We chatted for a while and I pretended to be a veteran 5k runner – I mean this was my 4th event – and they were kind enough to listen to what I had to say as if I was actually some kind of expert.
Then…it was time to start.
And we were off. My first kilometre was great. I was in a good rhythm. My playlist was rocking all my favourites. I was in the shade for most of the time.
Then we hit Second Beach and moved out onto the seawall and the full sunshine. Did I mention that it was almost 30 degrees out…at 9:30 in the morning? And the tide was out so the fishy/seaweed smell was pretty ripe.
My pace slowed considerably. My breath became ragged. And I got a wicked stitch. But I kept going…grumbling with every step.
And that’s when one of the runners slightly ahead of me fainted. Another woman and her teenage daughter were right behind her and immediately stopped to help. And I did too. The lady who fainted was clearly suffering from heat stroke. She didn’t have any water on her so I gave her some of mine and we tried to figure out if she was running with anyone.
I offered to run ahead and notify one of the race course marshals that there was a runner that needed first aid help. There had been marshals all along the course up to this point so I figured I wouldn’t have to go far to find one with a radio. I was wrong.
For the next 2km I ran (slowly and still with a stitch) looking for someone that could help and worrying about the woman I had left behind.
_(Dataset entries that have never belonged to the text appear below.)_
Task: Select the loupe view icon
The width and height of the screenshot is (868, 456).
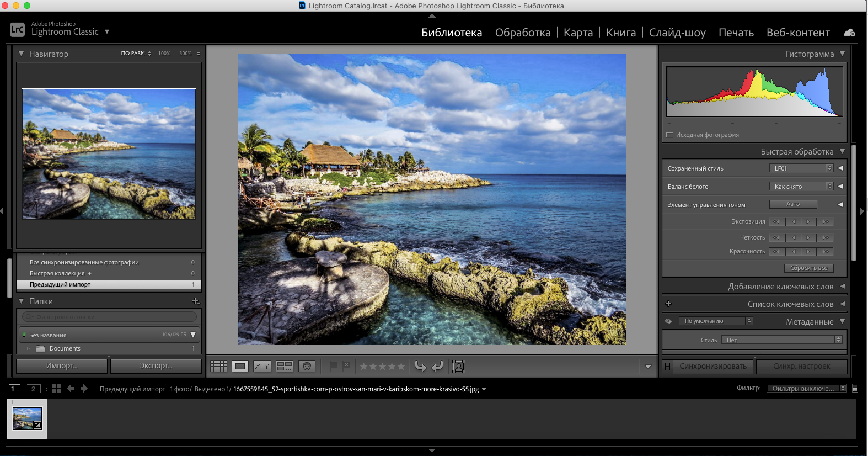Action: (x=240, y=366)
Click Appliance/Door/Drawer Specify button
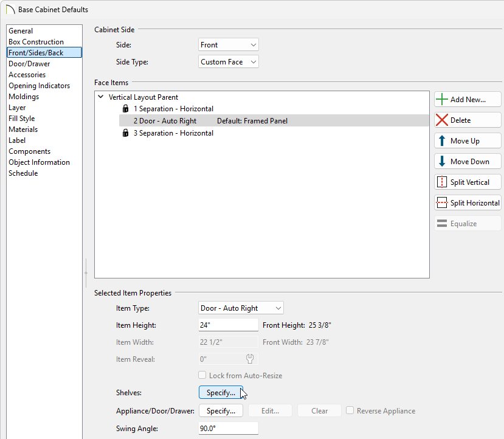The image size is (504, 439). pyautogui.click(x=221, y=411)
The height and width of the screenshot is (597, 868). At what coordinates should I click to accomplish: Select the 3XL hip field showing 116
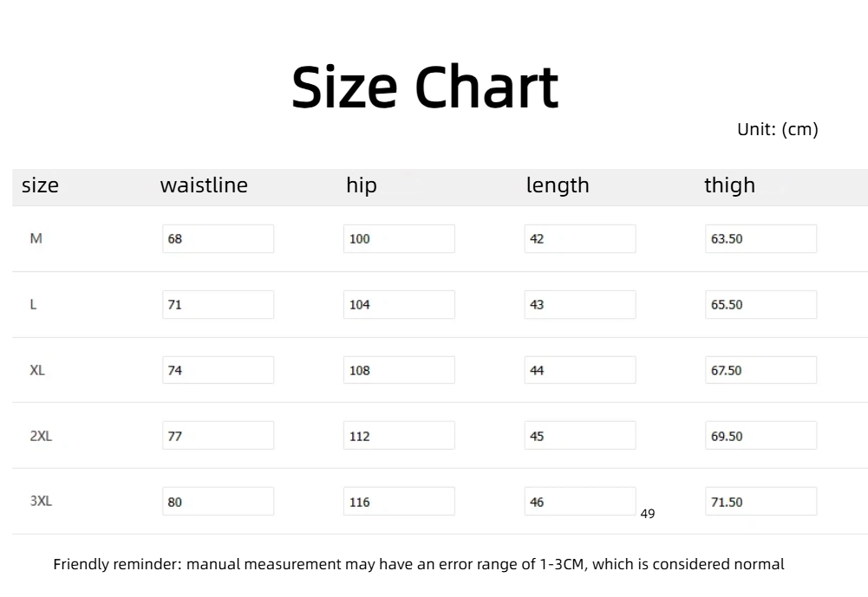click(x=399, y=502)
Finally…just past English Bay as the course moved up onto Beach Avenue…I found one and was able to relay the news.
But to be honest…the whole thing had totally messed up my run. I was off pace and stressed and hot and sweaty and the sea-smell was starting to make my stomach turn.
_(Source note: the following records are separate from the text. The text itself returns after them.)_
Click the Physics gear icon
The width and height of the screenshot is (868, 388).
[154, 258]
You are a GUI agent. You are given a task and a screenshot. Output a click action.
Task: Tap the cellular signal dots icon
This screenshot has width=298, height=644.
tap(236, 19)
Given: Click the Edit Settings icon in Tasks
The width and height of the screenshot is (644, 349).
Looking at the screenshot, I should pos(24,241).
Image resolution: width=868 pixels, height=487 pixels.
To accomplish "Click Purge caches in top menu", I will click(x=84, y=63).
Of course…puking at the finish line of a race is kind of my thing…so the turning stomach part was not surprising. But I really wanted to end that tradition at this race because I was pretty sure my husband and friend would be at the finish line and that’s really not the way I wanted them to see me.
Alas…that was how they saw me. Being assisted by the first aid attendant and wiping off my face. Oh well…at least I’m consistent.
Finish time: 45:21. 656th out of 1239 women that entered the event. Given all that I battled through…I will take it.
And it was really great to see both faces waiting for me at the end. They had both battled the heat and exhaustion through their race and I was frankly in awe that they had both run more than 21km and were still standing (and puke free)
It was time for our reward…
All in all…I have to say this race was a disappointment to me. Because I really wanted to do better. I wanted to beat that 40 minute mark. I wanted to cross the finish line with my hands thrown triumphantly in the air rather than covering my mouth.
I wanted a lot of things I didn’t get. But I did get this:
And that’s another one to add to a collection of medals I never ever thought I would have the strength or will power to earn. So there’s that. And it will have to be enough.